Nasib pelaku usaha juga terpukul karena kenaikan biaya produksi. Hal ini bisa memicu pemutusan hubungan kerja massal di bisnis ritel dan industri pengolahan.


"Kalau dikaitkan dengan tax amnesty yang menguntungkan orang kaya, kebijakan PPN 12 persen menyengsarakan kelompok miskin. lalu di mana letak keadilan pajaknya," pungkas Bhima.


Rencana pemberlakuan tax manesty jilid 3 terungkap dari hasil Rapat Panja Program Legislasi Nasional (Prolegnas) RUU Prioritas 2025 yang dilaksanakan Badan Legislasi (Baleg) DPR, Jakarta, Senin (18/11/2024) .


Di mana, program pengampunan pajak atau tax amnesty jilid 3 masuk Draf Usulan Prolegnas RUU Prioritas 2025. 


Dinyatakan, pemerintah dan DPR sepakat memasukkan RUU tentang Perubahan Atas UU Nomor 11 Tahun 2016 tentang Pengampunan Pajak dalam daftar draf usulan Prolegnas RUU Prioritas 2025. RUU tersebut masuk prioritas nomor 14.


Antara pemerintah dengan DPR sepakat bahwa naskah akademik dan naskah RUU disiapkan Komisi XI DPR. 


Nantinya, RUU Pengampunan Pajak ini diusulkan lewat Baleg DPR.


Dalam rapat kerja dengan Komisi XI DPR, Jakarta, Kamis (14/11/2024), Sri Mulyani mengatakan, kenaikan tarif PPN 12 persen tetap berjalan sesuai mandat UU 7/ 2021 tentang Harmonisasi Peraturan Perpajakan. Artinya, berlakunya kenaikan PPN 12 persen mulai 1 Januari 2025.

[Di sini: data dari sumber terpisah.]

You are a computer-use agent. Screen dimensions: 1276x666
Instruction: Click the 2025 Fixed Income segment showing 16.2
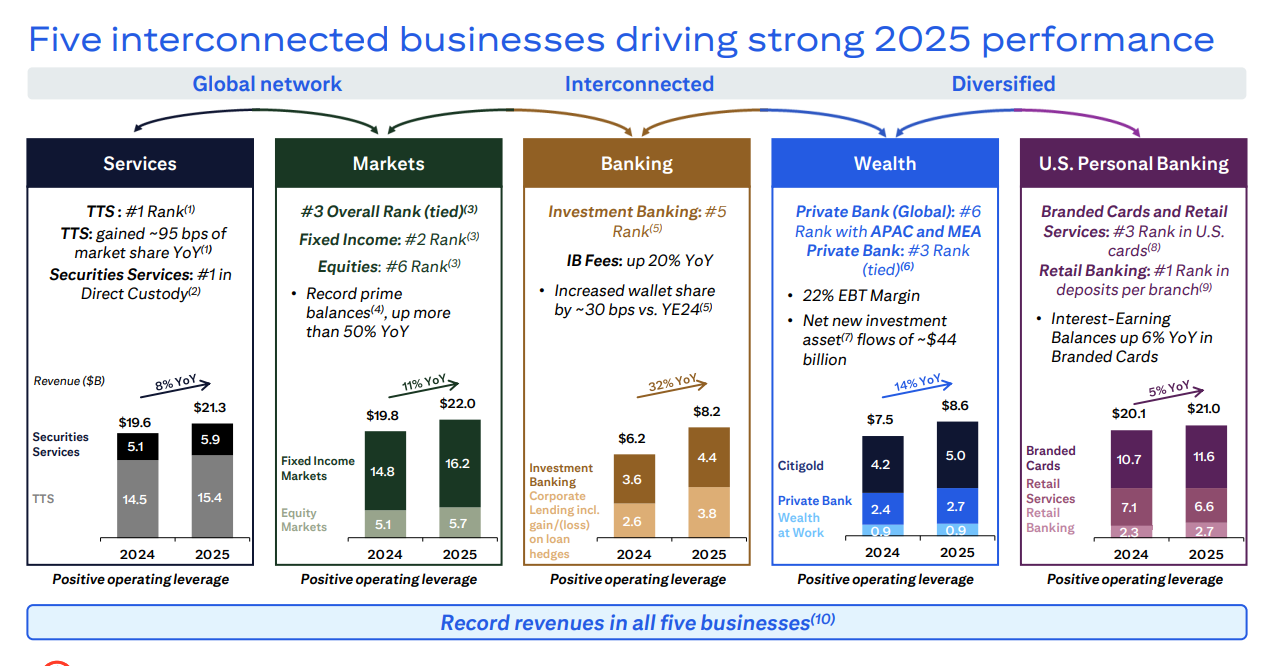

"Artinya, ketika kami membuat kebijakan mengenai perpajakan, termasuk PPN ini, bukannya dilakukan dengan membabi buta dan seolah tidak punya afirmasi atau perhatian terhadap sektor lain, seperti kesehatan dan bahkan waktu itu termasuk makanan pokok," kata Sri Mulyani.